Il n’y a pas beaucoup d’avis sur l’Omnitrope, mais presque tous sont positifs. Le médicament est bien toléré, ne provoque pratiquement pas d’effets secondaires. Les spécialistes et les patients avertissent que pendant le traitement, il est nécessaire d’être observé par un endocrinologue et de passer régulièrement un certain nombre de tests. Chez les enfants nés avec des taux de croissance faibles pour un âge gestationnel donné, toutes les autres causes possibles de retard de croissance doivent être exclues avant de commencer le traitement. De plus, des tests de glycémie réguliers sont recommandés pour ces enfants. La demi-vie d’élimination moyenne de la somatropine chez les patients adultes présentant un déficit en GH était d’environ 25 minutes après l’administration intraveineuse et d’environ 3 heures après l’administration sous-cutanée.

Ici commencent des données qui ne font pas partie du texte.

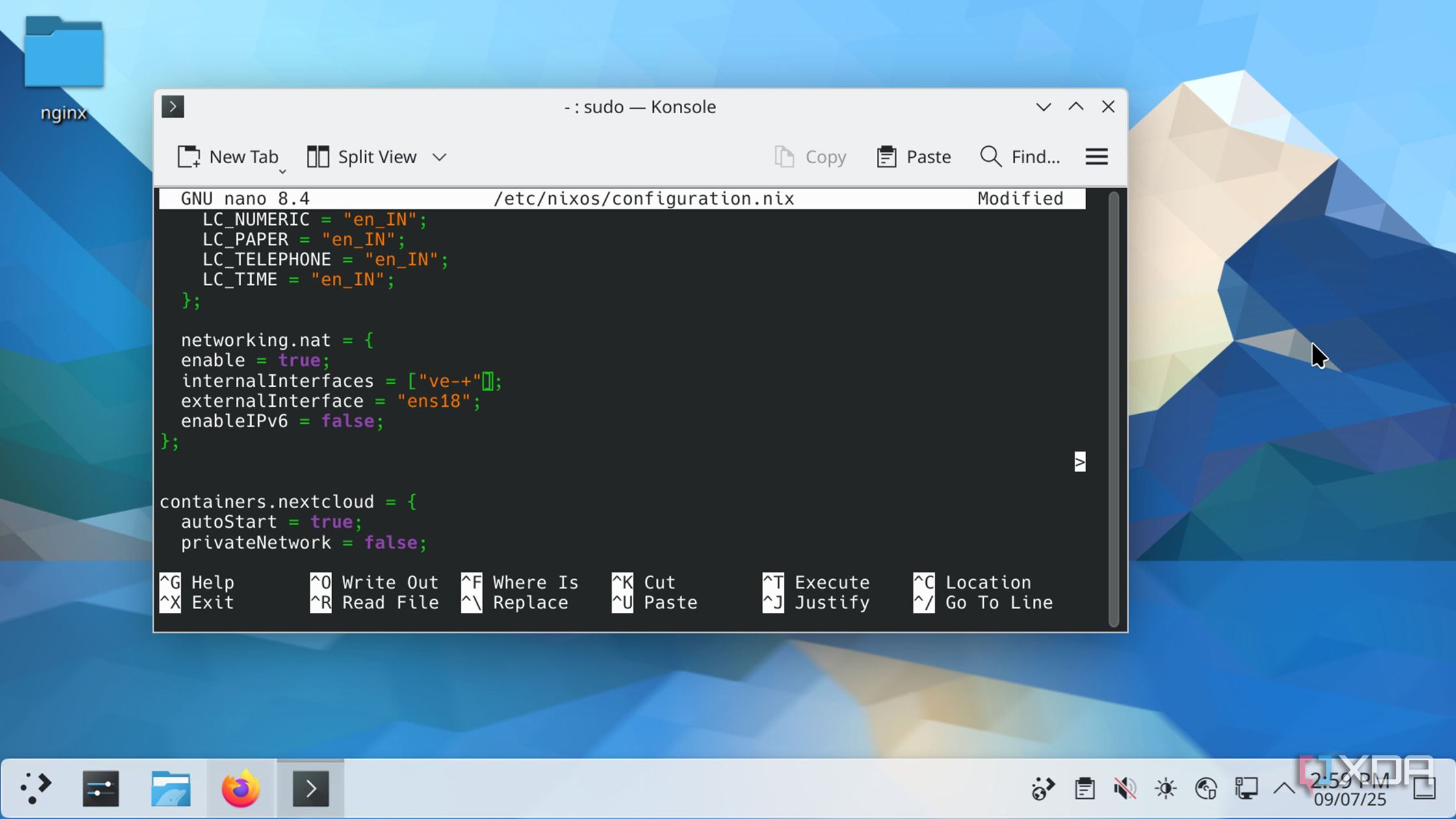The height and width of the screenshot is (819, 1456).
Task: Expand the Split View dropdown chevron
Action: click(x=439, y=157)
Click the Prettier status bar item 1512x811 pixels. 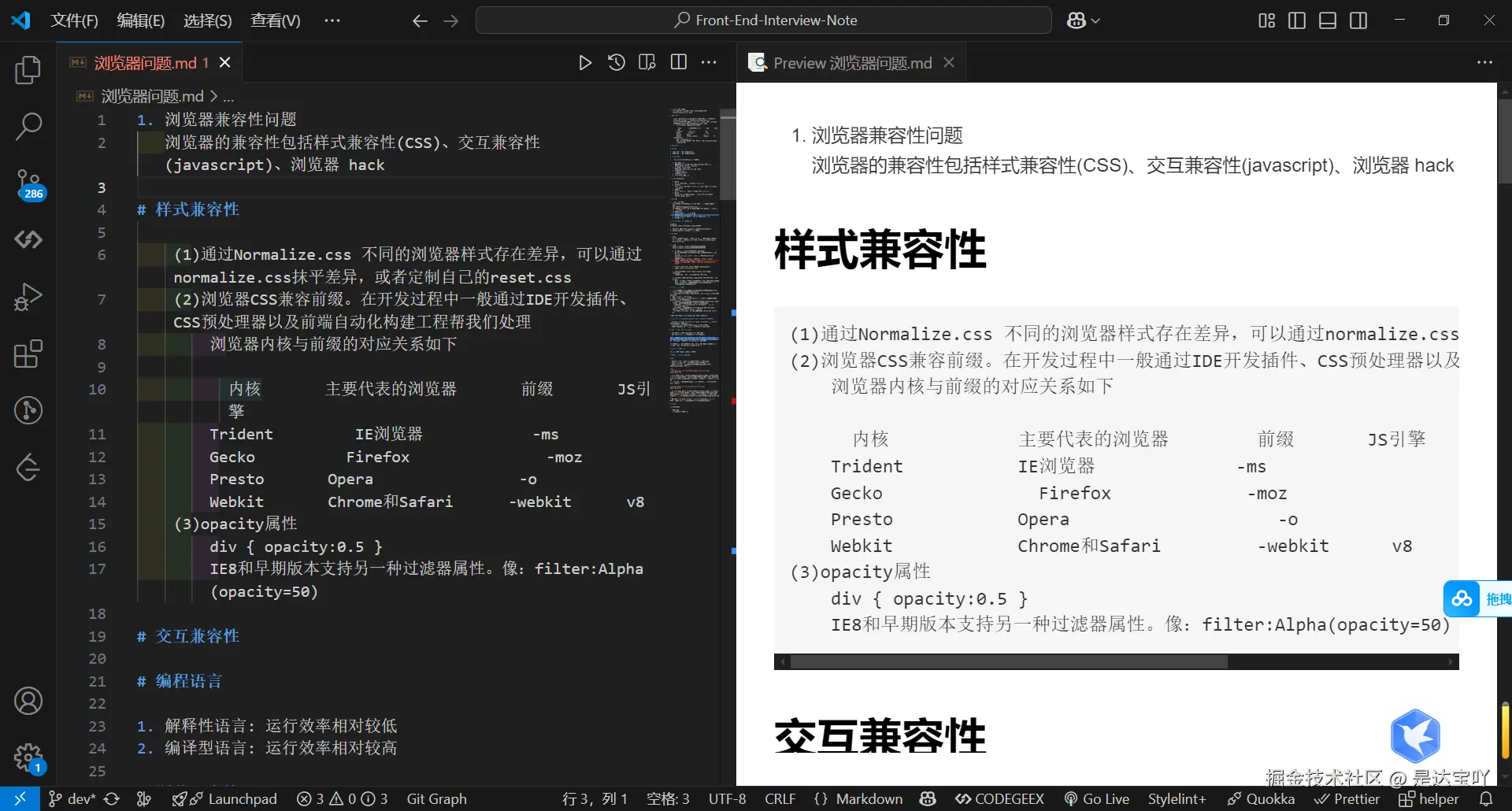pyautogui.click(x=1347, y=798)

Norditropine FlexPro est un stylo prérempli conçu pour être utilisé avec les aiguilles à usage unique NovoFine ou NovoTwist d’une longueur maximale de 8 mm. L’aiguille ne doit pas rester vissée sur le stylo prérempli lorsqu’il n’est pas utilisé. Le poloxamère 188 a été rapidement absorbé au site d’injection, sans rétention significative de la dose au niveau du site d’injection. Aucune toxicité ni altération des tissus musculaires n’a été révélée lors des études de toxicité à doses uniques ou répétées et des études de tolérance locale avec Norditropine SimpleXx et le produit de dégradation.